The Tomb was located quite a distance from the Brotherhood mansion, its hidden location born courtesy of a thin fissure in the mountain’s granite and quartz superstructure, one that happened to widen into a huge subterranean cave. From what Butch had been told, the site had been in use way before Darius had built the big house, the underground space serving as the sanctum sanctorum of the Brotherhood. Not only were all the lesser jars that had ever been collected stored in its ante-hall, but deep in its stony belly, inductions and sacred rituals had been hosted for a couple of centuries, all with the Tomb’s special brand of torch-lit, yup-this-some-vampire-shit-right-here.
The R8 gave up the effort about a quarter mile from the site. Or rather, Butch decided that he could run faster than he was going, and given V’s little sojourn in Lassiter’s bubble of happiness, it was better to stop rolling the dice on that front spoiler: He didn’t want to have to explain how he’d peeled the thing like a grape. And besides, he’d made it a good mile farther than he’d thought he would.
Putting the engine in park, he killed the growl and got out, leaving the fob in the slot by the gearshift.
No reason to think the car was going to be five-fingered out here. Not only was the mountain a hard climb, that hard-core, permanent mhis obscured everything in the landscape, making it impossible for anyone or anything who was not supposed to be here . . . to be, well, here.
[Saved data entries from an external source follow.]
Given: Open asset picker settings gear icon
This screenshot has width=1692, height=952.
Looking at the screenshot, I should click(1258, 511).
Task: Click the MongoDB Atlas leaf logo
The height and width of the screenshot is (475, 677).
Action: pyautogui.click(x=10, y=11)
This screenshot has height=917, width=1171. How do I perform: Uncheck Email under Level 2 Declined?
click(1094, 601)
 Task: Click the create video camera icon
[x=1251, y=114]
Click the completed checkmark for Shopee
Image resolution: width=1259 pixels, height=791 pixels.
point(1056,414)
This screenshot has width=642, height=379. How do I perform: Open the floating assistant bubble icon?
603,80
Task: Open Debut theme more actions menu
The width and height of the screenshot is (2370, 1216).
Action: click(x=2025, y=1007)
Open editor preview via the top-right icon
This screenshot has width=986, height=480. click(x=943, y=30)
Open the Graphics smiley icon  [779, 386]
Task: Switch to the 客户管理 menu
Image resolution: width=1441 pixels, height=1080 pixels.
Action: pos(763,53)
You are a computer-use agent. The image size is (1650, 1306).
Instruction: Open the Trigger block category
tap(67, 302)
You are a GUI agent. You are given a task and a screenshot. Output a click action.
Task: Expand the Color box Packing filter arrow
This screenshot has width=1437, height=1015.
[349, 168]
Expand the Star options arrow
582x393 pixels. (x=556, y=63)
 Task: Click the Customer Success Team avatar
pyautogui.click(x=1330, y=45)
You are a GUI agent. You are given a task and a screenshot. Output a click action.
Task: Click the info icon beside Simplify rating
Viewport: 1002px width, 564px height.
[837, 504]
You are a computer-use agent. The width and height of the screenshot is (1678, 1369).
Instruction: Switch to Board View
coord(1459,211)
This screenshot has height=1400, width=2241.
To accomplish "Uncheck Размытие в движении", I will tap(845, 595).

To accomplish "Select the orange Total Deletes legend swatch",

Which was why Wrath had voted yes for proposition privacy. The great Blind King hadn’t liked the idea of bringing the enemy to the Tomb any better than Butch or anybody else did. But he’d seen the logic, and made the right choice.
Falling into a jog, Butch scanned the pine trees as he weaved around boulders that reminded him of adult teeth breaking through in a child’s mouth. There wasn’t much underbrush. The mountain, like all of the Adirondack range, was more rock than soil, the topography carved by the advance and retreat of glaciers that had briefly considered a zip code relocation during the Pleistocene epoch.
This, by the way, was all according to V. Who liked to use big fancy words like “Pleistocene epoch” for “Ice Age” (not the movie.)
And so, yes, now, some eleven thousand years later, Butch was here, running over a spongy mattress of fallen pine needles, hell-bent on welcoming the enemy into the most sacred place the Brotherhood had.